Microsoft Copilot Health: AI That Understands Your Medical Records

Microsoft Copilot Health: AI That Understands Your Medical Records

I opened my patient portal at 2 a.m. and stared at a column of unfamiliar abbreviations. You know that tiny, rising panic when a single highlighted result can derail your sleep. I wanted something that would translate the numbers into plain English before I called anyone.

I write about AI and healthcare, and I’ve spent weeks testing how these assistants behave when the stakes are personal. What follows is a close look at Microsoft Copilot Health—what it can read, how it keeps data private, and how it compares to other players in the space.

On a morning run your watch buzzes — Copilot Health can connect with Apple Health and Fitbit

Walk out the door and your wearable is already collecting a story about you. Copilot Health links to more than 50 wearable devices, including Apple Health, Fitbit and Oura, and it pulls signals from those devices into your personal health view.
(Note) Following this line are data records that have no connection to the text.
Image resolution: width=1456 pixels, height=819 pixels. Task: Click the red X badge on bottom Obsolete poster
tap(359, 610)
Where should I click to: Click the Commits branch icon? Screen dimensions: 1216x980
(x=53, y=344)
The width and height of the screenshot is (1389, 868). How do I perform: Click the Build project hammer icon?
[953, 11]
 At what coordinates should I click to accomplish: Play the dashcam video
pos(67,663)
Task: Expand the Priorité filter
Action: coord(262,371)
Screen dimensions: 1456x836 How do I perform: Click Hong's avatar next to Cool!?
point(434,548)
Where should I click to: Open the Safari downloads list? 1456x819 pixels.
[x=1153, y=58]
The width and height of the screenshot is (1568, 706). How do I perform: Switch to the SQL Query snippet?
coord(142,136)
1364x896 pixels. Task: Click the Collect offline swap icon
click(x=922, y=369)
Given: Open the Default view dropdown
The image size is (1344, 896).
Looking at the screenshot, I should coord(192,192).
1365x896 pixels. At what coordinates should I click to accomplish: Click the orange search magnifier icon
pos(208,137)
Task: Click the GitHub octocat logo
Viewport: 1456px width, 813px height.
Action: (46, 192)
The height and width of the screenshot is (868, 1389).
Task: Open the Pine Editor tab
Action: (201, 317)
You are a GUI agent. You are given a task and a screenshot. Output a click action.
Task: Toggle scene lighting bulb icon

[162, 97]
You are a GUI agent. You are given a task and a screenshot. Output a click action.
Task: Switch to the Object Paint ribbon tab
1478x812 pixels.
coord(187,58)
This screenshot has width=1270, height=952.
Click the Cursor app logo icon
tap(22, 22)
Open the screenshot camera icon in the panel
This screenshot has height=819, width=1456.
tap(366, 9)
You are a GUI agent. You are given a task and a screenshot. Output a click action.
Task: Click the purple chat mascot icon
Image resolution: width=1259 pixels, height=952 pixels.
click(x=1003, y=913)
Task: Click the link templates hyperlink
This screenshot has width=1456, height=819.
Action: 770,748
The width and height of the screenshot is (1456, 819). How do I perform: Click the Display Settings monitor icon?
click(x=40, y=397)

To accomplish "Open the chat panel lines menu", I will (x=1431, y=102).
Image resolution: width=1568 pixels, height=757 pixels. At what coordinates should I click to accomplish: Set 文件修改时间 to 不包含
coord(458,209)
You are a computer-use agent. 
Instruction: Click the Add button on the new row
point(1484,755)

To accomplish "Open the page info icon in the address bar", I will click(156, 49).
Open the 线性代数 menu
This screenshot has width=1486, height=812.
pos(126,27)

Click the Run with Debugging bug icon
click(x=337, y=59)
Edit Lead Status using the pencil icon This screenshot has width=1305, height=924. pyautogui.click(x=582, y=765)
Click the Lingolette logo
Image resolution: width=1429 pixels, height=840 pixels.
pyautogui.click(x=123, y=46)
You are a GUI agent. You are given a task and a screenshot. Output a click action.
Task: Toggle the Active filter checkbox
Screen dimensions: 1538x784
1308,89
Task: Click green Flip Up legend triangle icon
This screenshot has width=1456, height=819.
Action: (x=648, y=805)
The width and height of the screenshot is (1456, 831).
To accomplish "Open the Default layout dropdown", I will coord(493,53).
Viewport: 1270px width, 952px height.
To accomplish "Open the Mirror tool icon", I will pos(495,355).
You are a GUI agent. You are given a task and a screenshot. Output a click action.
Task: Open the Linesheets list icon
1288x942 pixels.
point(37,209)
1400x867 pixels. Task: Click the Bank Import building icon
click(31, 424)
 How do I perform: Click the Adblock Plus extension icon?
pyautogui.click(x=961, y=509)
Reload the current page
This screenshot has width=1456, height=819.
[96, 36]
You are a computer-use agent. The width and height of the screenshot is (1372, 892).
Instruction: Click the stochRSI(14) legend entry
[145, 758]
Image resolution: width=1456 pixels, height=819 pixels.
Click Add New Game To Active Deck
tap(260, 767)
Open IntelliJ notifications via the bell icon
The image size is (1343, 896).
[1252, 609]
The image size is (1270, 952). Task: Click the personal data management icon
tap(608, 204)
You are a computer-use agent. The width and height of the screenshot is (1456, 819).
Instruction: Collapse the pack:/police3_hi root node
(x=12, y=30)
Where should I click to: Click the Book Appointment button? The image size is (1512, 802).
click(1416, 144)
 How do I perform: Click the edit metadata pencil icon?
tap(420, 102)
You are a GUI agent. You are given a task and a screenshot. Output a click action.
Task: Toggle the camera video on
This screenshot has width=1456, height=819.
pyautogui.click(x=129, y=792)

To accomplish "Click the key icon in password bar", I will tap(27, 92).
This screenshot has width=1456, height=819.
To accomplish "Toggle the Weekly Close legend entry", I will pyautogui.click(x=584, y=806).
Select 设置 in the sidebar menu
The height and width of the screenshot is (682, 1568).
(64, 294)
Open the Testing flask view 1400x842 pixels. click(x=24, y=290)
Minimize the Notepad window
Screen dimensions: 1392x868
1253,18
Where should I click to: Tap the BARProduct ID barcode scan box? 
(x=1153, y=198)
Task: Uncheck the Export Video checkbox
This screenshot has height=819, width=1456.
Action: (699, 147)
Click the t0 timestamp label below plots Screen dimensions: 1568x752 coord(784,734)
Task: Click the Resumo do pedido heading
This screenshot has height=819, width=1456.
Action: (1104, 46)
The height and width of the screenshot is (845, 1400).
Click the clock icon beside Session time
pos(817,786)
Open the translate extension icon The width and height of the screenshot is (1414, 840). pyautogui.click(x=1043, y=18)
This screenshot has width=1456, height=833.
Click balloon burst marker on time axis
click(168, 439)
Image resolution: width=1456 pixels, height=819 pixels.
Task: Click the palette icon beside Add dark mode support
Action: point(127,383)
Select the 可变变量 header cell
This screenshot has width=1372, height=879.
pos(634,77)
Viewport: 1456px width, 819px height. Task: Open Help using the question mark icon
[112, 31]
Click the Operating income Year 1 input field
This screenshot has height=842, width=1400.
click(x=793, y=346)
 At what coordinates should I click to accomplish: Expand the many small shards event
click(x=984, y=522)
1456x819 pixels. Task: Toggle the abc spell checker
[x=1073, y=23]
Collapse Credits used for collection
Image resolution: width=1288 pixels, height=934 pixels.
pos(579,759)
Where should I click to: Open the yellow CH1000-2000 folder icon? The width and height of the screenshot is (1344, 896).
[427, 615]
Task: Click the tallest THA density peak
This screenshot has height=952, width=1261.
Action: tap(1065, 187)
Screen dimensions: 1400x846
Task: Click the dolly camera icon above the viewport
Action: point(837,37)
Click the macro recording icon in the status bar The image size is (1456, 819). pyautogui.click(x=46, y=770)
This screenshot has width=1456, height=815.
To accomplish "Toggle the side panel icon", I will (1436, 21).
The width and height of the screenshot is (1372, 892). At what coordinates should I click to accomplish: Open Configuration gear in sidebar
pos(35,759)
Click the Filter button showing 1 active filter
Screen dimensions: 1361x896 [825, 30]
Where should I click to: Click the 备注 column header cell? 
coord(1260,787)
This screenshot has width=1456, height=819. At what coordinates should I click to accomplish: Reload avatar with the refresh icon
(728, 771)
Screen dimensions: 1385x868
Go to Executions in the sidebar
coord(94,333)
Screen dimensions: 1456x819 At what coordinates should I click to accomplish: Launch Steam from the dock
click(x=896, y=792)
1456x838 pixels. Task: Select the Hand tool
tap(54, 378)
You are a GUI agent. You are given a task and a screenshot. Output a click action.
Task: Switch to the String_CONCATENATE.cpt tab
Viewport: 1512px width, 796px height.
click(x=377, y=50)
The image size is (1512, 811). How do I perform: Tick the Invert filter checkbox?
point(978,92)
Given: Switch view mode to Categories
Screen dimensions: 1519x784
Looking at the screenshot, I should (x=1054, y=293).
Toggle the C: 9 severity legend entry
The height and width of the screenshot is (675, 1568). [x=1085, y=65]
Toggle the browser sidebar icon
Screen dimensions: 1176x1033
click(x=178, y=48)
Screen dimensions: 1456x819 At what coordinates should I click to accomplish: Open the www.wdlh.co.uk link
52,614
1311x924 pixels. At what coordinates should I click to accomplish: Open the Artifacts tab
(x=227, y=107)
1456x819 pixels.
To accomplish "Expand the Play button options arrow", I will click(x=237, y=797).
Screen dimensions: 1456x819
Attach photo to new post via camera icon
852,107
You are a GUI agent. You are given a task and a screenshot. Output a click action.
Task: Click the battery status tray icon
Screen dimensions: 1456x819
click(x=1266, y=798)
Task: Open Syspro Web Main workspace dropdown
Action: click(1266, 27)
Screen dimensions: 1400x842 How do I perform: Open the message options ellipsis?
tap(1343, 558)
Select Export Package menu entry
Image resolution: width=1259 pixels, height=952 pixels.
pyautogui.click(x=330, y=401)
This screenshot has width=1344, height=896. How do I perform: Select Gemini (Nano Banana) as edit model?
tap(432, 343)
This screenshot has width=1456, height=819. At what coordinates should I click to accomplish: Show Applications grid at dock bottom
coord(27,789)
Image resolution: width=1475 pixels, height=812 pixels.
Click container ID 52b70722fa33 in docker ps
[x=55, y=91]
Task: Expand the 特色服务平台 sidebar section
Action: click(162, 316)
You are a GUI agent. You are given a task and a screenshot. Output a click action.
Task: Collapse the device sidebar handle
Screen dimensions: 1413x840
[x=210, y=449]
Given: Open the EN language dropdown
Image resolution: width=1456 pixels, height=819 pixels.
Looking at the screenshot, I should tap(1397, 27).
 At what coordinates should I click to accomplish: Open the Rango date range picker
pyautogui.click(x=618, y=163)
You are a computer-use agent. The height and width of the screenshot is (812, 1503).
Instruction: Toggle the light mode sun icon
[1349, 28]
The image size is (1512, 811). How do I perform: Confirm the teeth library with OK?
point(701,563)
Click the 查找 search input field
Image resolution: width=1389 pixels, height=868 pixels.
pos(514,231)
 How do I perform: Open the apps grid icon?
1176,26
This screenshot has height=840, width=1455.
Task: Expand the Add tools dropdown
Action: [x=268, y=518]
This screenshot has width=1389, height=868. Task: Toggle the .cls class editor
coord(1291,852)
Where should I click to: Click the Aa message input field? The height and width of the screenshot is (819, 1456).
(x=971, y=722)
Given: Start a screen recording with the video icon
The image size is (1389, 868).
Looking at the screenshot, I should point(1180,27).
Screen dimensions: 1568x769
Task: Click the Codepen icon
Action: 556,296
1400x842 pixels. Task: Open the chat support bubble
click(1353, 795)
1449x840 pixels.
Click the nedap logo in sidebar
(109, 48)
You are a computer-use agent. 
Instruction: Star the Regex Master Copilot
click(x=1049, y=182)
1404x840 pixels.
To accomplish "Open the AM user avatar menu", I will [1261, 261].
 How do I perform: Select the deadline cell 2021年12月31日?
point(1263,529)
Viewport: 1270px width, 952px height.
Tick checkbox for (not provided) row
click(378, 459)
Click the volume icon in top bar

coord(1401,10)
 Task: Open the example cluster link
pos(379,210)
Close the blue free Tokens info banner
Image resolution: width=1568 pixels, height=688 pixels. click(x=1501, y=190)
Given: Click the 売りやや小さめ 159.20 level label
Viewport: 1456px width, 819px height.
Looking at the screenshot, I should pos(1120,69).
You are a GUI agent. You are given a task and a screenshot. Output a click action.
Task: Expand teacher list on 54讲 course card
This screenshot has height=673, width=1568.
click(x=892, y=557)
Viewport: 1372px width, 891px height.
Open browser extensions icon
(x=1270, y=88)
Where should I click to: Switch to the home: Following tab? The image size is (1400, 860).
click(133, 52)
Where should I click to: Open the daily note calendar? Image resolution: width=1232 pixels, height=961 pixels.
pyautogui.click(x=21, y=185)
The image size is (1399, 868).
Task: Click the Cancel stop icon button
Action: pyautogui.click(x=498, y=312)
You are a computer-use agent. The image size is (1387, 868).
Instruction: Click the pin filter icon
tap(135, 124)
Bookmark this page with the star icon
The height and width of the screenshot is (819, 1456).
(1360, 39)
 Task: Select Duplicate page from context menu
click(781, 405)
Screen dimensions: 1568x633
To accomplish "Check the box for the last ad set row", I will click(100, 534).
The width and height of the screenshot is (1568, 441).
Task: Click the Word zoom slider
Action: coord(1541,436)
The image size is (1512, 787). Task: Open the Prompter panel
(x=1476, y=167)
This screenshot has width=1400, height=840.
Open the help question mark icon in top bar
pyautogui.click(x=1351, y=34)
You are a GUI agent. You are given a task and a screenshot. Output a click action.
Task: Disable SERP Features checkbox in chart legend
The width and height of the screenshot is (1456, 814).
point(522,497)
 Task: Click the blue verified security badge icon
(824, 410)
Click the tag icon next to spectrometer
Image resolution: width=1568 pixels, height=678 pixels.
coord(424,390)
It also taps records from roughly 50,000 US healthcare providers and hospitals, so your lab results, medication history and clinical notes can be read together instead of living in separate silos. The assistant will summarize symptoms, explain likely causes, and flag possible interactions between treatments and meds in plain language.

It acts like a private translator for your medical file, turning clinician shorthand into something you can actually use.

What is Copilot Health?

Copilot Health is an AI feature inside Microsoft Copilot that lets you interact with your personal medical records, device data, and clinical test results. You can ask it to explain a lab value, list current medications, or compare trends from your watch to recent clinic visits.

After a strange result most people call a doctor — Copilot Health offers context and can help you find care

When a result doesn’t match how you feel, the natural next step is to call a clinician. Copilot Health isn’t marketed as a replacement for medical judgment; it’s a translator and triage assistant. You can use it to locate doctors by specialty, language, location, and insurance coverage, and to get plain-language explanations of possible causes and treatments.

Microsoft says Copilot Health draws from trusted sources such as Harvard Health to ground its responses. That doesn’t make it infallible, but it gives you a clearer starting point for a conversation with your clinician.

Can Copilot Health access my Apple Health and Fitbit data?

Yes. You choose the connections you want. The service supports Apple Health, Fitbit, Oura and dozens more devices, letting the assistant combine wearable trends with clinical notes and labs for a fuller picture.

You would not hand your medical file to a stranger — Copilot Health’s privacy and verification steps

Most people guard their health details like a private diary. Microsoft says conversations with Copilot Health are encrypted and stored separately from regular Copilot chats. Your data is not used to train Microsoft’s base AI models, and you can delete or disconnect your information at any time.

Identity verification is handled through Clear ID, and Microsoft emphasizes that health chats live in a segregated workspace to reduce accidental exposure. Those are important safeguards, but any cloud-based system carries risk, so weigh convenience against how comfortable you are sharing sensitive records.

Is Copilot Health secure and private?

Microsoft promises encryption, separate chat stores, and non-use of health data for model training, plus user controls to delete or disconnect data. Those safeguards align with what privacy-conscious users expect, though verification via Clear ID adds a layer of identity checking you should be aware of before connecting accounts.

At a clinic lobby coffee machine someone asked me — how does this compare to ChatGPT Health or Claude?

Microsoft’s move arrives alongside similar steps from others. OpenAI now offers ChatGPT Health, and Anthropic lets users connect Apple Health and Android Health with Claude. Microsoft’s AI lead, Mustafa Suleyman, called Copilot Health “the dawn of medical superintelligence,” signaling how the company sees the product’s ambition.

These tools share a goal: make medical data readable and actionable for everyday people. One could be a lighthouse in a fog of lab numbers.

If you connect Copilot Health, expect a blend of device trends, clinical notes and trusted medical references delivered in conversational form. I tested queries about medication interactions and trends across weeks of heart-rate data; the assistant highlighted plausible links and suggested questions for my clinician, not definitive diagnoses.

These systems are changing how we access medical information, but they raise the same basic question for every user: how much of your medical life do you want an algorithm to interpret for you?